#### Your objective
Repeat exactly, and only, the lines below starting at the line that contains "Given: Expand the Worldwide region dropdown" and ending at the line that contains "You are a computer-use agent. Viewport: 1263px", inclusive of both.

#### Available data
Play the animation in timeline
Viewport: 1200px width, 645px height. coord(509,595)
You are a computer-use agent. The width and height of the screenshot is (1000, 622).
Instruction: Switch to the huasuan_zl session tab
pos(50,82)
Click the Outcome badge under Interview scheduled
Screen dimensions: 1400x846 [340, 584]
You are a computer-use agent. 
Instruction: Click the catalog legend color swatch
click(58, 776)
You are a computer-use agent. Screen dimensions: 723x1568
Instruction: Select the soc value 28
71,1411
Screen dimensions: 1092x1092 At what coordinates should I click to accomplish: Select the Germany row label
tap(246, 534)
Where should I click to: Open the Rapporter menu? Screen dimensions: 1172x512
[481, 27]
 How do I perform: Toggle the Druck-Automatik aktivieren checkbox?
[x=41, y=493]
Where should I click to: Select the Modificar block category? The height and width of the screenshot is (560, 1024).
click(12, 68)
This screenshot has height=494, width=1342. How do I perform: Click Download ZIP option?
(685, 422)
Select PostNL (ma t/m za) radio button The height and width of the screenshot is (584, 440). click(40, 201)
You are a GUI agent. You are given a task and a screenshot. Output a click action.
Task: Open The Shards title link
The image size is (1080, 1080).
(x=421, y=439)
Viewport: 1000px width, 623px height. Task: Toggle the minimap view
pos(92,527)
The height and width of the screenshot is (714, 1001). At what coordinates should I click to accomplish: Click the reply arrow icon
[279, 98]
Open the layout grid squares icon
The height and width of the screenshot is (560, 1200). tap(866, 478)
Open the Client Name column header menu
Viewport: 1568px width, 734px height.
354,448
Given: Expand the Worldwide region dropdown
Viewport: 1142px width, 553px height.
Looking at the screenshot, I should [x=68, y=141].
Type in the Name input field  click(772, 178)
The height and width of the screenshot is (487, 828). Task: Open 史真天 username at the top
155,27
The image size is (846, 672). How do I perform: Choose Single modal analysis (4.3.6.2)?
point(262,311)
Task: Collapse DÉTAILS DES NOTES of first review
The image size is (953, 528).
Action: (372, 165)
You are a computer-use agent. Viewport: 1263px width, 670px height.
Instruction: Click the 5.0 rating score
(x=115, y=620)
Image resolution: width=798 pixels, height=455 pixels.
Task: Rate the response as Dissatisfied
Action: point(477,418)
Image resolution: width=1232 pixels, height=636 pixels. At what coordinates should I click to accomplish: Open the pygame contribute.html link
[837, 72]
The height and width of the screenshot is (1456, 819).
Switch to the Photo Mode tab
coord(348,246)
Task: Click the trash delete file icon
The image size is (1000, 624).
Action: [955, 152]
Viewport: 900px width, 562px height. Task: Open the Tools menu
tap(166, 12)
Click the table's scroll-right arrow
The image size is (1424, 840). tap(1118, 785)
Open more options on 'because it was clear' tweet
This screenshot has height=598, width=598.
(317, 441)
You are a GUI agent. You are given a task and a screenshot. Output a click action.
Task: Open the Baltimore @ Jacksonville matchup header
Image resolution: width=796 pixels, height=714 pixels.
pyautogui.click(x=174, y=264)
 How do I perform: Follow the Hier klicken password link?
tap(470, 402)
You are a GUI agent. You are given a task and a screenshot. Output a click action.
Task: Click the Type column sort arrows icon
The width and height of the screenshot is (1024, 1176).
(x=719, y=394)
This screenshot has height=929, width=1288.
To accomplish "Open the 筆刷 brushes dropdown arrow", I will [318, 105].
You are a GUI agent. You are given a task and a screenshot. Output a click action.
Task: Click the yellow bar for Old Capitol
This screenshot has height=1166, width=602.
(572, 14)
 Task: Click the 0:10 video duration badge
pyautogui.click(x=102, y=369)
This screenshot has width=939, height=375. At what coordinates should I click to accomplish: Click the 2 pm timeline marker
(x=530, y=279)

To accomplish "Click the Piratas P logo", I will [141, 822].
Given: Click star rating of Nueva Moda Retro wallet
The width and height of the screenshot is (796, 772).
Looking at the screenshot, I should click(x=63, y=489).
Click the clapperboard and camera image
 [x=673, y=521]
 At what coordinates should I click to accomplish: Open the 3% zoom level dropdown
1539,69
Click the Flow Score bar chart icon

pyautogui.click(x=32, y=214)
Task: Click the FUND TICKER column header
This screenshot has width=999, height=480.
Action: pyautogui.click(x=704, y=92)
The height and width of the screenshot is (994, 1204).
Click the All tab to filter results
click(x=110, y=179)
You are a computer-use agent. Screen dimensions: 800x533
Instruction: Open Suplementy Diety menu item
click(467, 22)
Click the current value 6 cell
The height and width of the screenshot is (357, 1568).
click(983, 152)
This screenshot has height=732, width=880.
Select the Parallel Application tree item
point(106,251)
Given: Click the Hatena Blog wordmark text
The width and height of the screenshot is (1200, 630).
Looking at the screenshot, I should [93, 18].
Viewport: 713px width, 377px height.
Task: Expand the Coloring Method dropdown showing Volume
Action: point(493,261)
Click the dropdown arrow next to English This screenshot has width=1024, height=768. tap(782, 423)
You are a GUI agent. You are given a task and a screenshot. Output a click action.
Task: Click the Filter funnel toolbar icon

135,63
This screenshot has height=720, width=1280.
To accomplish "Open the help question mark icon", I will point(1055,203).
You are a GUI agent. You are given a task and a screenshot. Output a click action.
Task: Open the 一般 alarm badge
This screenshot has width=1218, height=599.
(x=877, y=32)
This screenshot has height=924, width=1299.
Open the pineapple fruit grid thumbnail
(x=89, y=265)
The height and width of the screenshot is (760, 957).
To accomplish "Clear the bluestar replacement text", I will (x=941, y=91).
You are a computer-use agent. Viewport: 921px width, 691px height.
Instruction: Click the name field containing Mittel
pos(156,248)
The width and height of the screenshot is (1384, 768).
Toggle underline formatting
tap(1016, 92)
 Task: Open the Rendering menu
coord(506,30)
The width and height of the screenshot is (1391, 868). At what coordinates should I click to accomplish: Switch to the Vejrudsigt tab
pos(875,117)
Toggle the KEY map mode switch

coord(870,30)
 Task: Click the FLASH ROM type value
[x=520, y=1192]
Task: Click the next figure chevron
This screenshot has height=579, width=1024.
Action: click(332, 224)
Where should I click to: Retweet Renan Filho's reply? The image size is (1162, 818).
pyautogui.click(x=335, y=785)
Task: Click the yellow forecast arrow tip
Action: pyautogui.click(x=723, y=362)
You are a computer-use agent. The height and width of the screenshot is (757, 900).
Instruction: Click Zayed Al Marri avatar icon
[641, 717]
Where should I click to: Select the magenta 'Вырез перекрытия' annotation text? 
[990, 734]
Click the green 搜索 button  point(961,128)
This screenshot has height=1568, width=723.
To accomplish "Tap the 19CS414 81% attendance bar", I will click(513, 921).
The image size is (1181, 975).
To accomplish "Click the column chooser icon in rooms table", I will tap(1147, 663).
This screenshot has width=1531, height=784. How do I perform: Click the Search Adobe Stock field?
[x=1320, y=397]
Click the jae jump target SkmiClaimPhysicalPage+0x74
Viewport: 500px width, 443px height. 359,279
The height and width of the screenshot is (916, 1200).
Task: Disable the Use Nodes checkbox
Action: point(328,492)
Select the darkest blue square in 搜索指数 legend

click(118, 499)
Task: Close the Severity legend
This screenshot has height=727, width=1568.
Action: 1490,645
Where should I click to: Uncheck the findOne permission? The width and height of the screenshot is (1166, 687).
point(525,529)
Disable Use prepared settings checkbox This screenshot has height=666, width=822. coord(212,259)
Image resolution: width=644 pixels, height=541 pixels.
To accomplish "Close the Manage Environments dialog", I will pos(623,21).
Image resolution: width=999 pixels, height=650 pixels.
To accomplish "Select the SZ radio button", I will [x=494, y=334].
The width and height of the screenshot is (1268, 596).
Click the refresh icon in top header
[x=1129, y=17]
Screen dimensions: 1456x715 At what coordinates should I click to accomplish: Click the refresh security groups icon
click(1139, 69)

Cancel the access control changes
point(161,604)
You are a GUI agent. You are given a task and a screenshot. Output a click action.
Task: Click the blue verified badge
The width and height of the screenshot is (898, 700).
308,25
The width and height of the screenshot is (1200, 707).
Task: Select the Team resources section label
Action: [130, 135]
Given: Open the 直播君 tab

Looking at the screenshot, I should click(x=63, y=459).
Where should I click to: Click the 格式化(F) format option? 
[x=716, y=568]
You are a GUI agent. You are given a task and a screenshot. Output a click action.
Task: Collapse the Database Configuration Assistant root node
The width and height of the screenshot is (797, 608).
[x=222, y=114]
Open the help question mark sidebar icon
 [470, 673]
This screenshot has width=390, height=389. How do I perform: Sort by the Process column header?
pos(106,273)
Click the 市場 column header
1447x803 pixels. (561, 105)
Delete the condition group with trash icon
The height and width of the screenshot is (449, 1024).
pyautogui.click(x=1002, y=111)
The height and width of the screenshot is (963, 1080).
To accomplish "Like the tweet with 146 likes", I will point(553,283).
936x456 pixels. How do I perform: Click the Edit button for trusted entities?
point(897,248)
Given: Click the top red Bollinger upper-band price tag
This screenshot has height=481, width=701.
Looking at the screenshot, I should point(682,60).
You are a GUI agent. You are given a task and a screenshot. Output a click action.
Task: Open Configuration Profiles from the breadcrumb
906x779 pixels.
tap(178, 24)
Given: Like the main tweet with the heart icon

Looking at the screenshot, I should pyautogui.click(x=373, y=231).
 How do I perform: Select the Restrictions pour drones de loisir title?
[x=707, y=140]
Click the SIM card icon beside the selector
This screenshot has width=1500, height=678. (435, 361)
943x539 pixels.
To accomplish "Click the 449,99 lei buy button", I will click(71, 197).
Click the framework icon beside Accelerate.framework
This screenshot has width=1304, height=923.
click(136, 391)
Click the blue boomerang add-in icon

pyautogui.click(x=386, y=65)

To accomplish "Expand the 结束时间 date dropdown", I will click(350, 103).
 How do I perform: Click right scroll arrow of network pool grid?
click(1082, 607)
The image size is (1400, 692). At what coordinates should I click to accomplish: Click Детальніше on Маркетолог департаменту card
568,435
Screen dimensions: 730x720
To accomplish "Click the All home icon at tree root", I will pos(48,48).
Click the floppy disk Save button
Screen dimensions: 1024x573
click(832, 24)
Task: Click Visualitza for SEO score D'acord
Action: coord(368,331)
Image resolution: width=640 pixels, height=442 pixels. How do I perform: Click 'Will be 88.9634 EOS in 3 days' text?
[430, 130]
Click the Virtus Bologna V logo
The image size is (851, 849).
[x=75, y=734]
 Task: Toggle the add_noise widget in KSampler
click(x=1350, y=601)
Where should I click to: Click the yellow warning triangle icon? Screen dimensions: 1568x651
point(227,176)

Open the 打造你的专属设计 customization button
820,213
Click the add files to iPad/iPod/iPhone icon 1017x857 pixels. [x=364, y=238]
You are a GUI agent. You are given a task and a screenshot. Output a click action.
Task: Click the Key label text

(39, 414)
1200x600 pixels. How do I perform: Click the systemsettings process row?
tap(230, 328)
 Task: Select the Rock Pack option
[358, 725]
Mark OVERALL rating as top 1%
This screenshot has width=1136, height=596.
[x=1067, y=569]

#### Written response
Given: Expand the Worldwide region dropdown
Viewport: 1142px width, 553px height.
Looking at the screenshot, I should [x=68, y=141].
Type in the Name input field  click(772, 178)
The height and width of the screenshot is (487, 828). Task: Open 史真天 username at the top
155,27
The image size is (846, 672). How do I perform: Choose Single modal analysis (4.3.6.2)?
point(262,311)
Task: Collapse DÉTAILS DES NOTES of first review
The image size is (953, 528).
Action: (372, 165)
You are a computer-use agent. Viewport: 1263px width, 670px height.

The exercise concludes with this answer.